Wenn ich aufs Tram warte auf dem grossen stark befahreren Platz, scheint mir ‘die Natur’ weit weg. Ich sehe zwar die einzelnen Bäume im nahen Park, oder die Blumenrabatte auf der Traminsel, ich weiss um den nahen Fluss. Vor allem an den drückend heissen Sommertagen, wo das Warten aufs Tram zur Qual geworden ist, weil der zugepflasterte Boden die Hitze zurückwarf und die Luft von den Abgasen geschwängert war, sehnte ich mich nach der Natur, nach dem ‘reinen Gefilde’, wie es Haskell nennt. Aber gerade in solchen Momenten wäre es wohl klug, sich als Teil auch dieser hektischen und stinkenden Lebensgemeinschaft zu erleben, weil wir vielleicht nur so gedrängt werden Antworten zu finden auf die Fragen, ob diese “Phänomene klug, schön, richtig oder gut sind“.
Ich lasse die Gedanken über die vernetzte Lebensgemeinschaft weiter wandern: Allein schon dadurch, dass ich atme bin ich mit den Menschen, die mit mir aufs Tram warten, vital vernetzt, auch wenn mir dieser Gedanke nicht ganz angenehm ist. Und ich bin ich mit all dem, was auf und um diesen Platz ist, verwoben.
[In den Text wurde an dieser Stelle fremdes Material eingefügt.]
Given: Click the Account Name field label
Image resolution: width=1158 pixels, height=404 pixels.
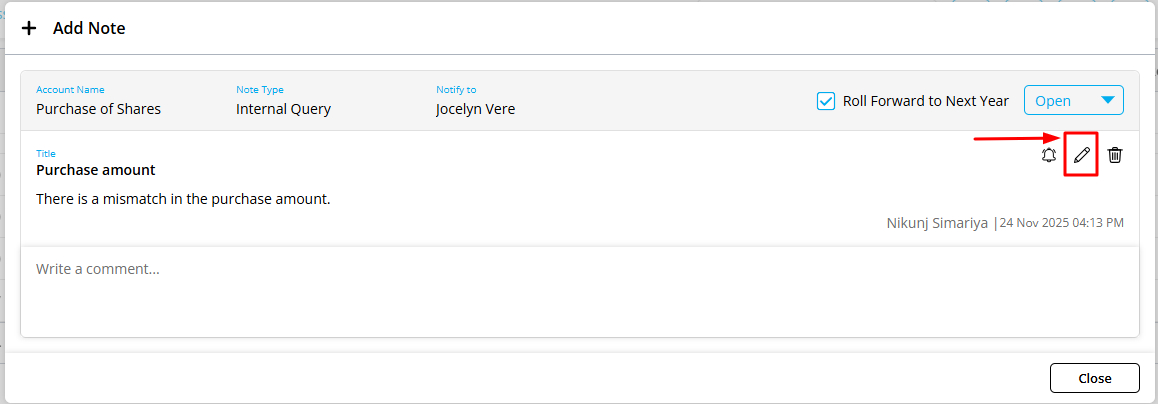Looking at the screenshot, I should click(x=70, y=90).
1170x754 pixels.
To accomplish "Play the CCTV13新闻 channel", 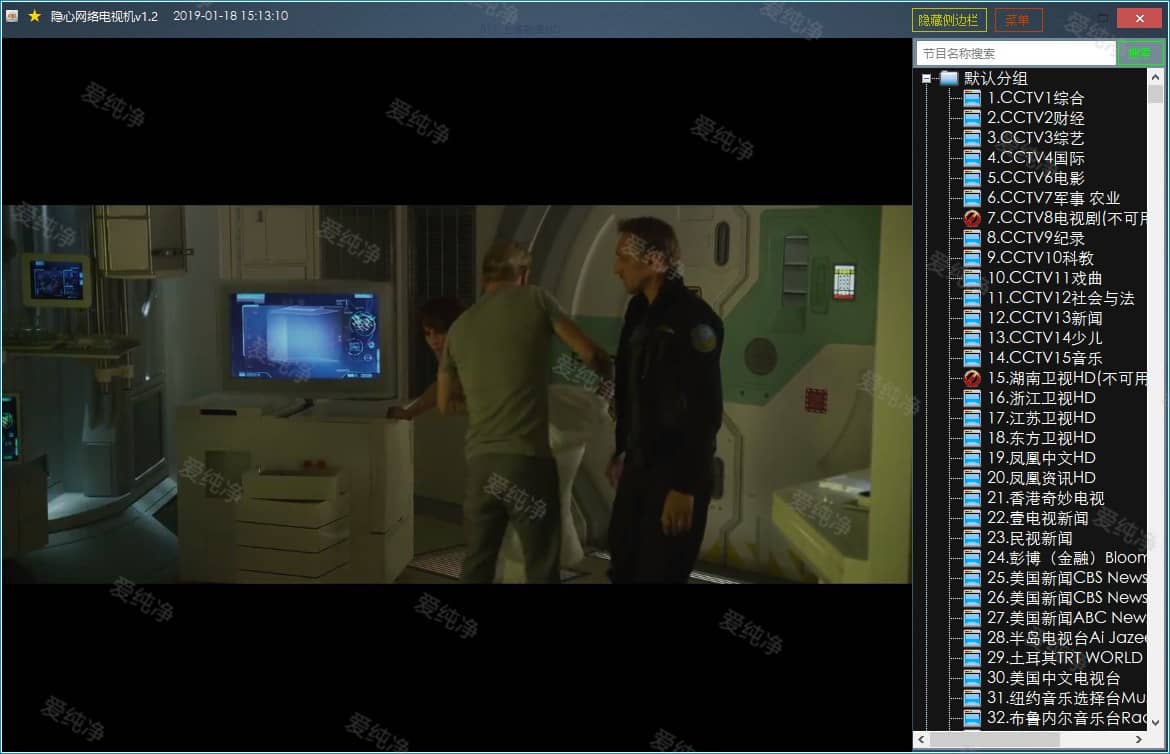I will pyautogui.click(x=1044, y=318).
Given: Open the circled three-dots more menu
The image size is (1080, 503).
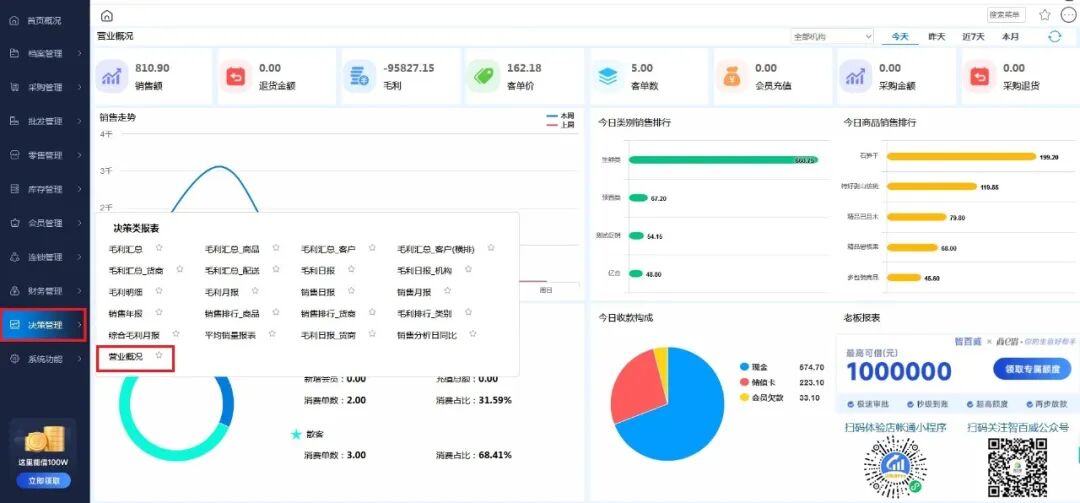Looking at the screenshot, I should pos(1067,15).
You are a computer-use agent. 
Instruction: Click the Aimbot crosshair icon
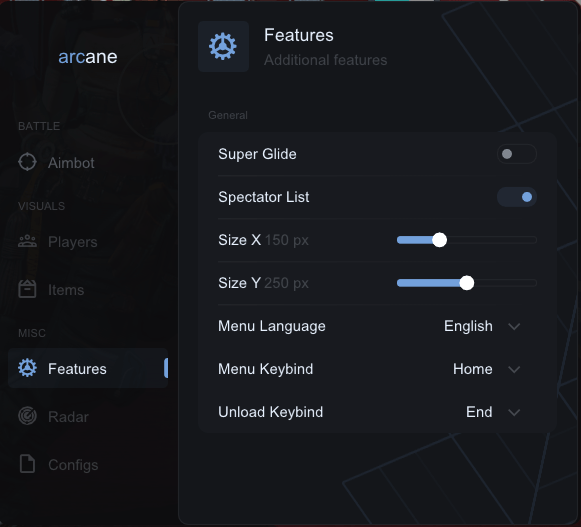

In meiner Atemluft sind nicht nur die schädlichen Partikel der Autoabgase, es findet sich darin Sauerstoff von überall her: vielleicht vom Säulenförmigen Spitz-Ahorn oder dem Amerikanischem Amberbaum auf der anderen Strassenseite. (Ich kenne die Namen dieser Bäume, weil alle Stadtbäume von Basel im Baumkataster beschrieben sind.

Oder die Algen aus dem Rhein haben mir Sauerstoff geschenkt. Wahrscheinlich kommen aber die Moleküle von noch viel weiter her, transportiert vom Wind über tausende von Kilometern ‘ausgeatmet’ von Meeresplankton, Steppengras oder vielleicht von einer kleinen Topfpflanze auf einem Fensterbrett viele Flugstunden von diesem Platz in Basel entfernt.